Bifidobacterium lactis combined with Lactobacillus plantarum inhibit glioma growth in mice through modulating PI3K/AKT pathway and gut microbiota

Front Microbiol. 2022 Sep 6:13:986837. doi: 10.3389/fmicb.2022.986837. eCollection 2022.


Glioma is a common primary aggressive tumor with limited clinical treatment. Recently, growing research suggests that gut microbiota is involved in tumor progression, and several probiotics can inhibit tumor growth. However, evidence for the effect of probiotics on glioma is lacking. Here, we found that Bifidobacterium (B.) lactis combined with Lactobacillus (L.) plantarum reduced tumor volume, prolonged survival time and repaired the intestinal barrier damage in an orthotopic mouse model of glioma.
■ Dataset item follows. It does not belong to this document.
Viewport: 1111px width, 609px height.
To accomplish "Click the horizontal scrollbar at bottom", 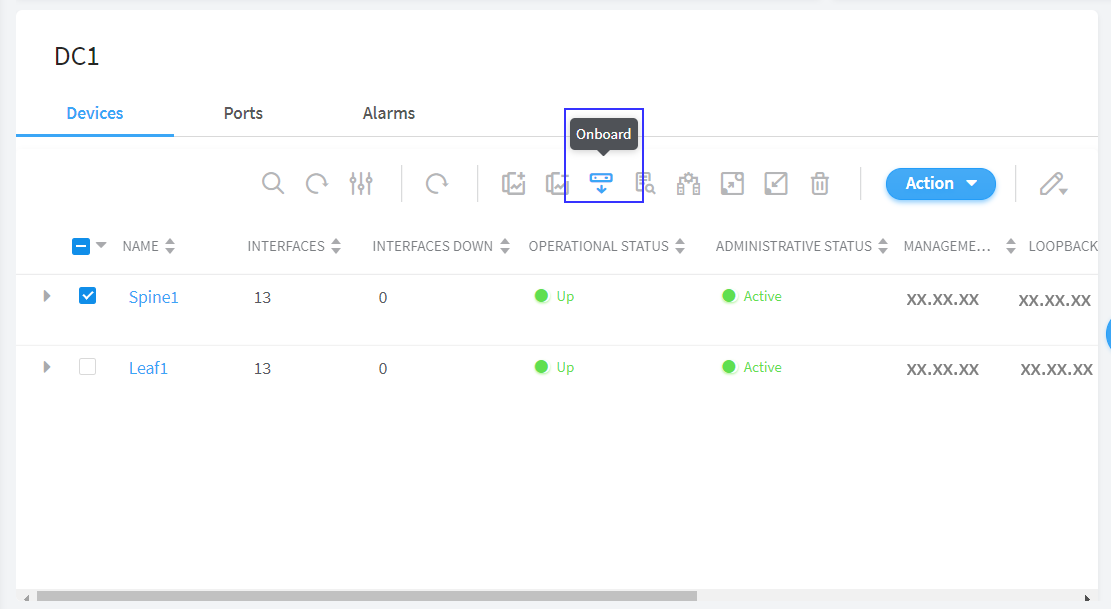I will [x=366, y=596].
Experiments demonstrated that B. lactis combined with L. plantarum suppressed the PI3K/AKT pathway and down-regulated the expression of Ki-67 and N-cadherin. The glioma-inhibitory effect of probiotic combination is also related to the modulation of gut microbiota composition, which is characterized by an increase in relative abundance of Lactobacillus and a decrease in some potential pathogenic bacteria. Additionally, probiotic combination altered fecal metabolites represented by fatty acyls and organic oxygen compounds. Together, our results prove that B. lactis combined with L. plantarum can inhibit glioma growth by suppressing PI3K/AKT pathway and regulating gut microbiota composition and metabolites in mice, thus suggesting the potential benefits of B. lactis and L. plantarum against glioma.

Keywords: PI3K/Akt signal pathway; bacterial metabolites; glioma; gut microbiota; probiotics.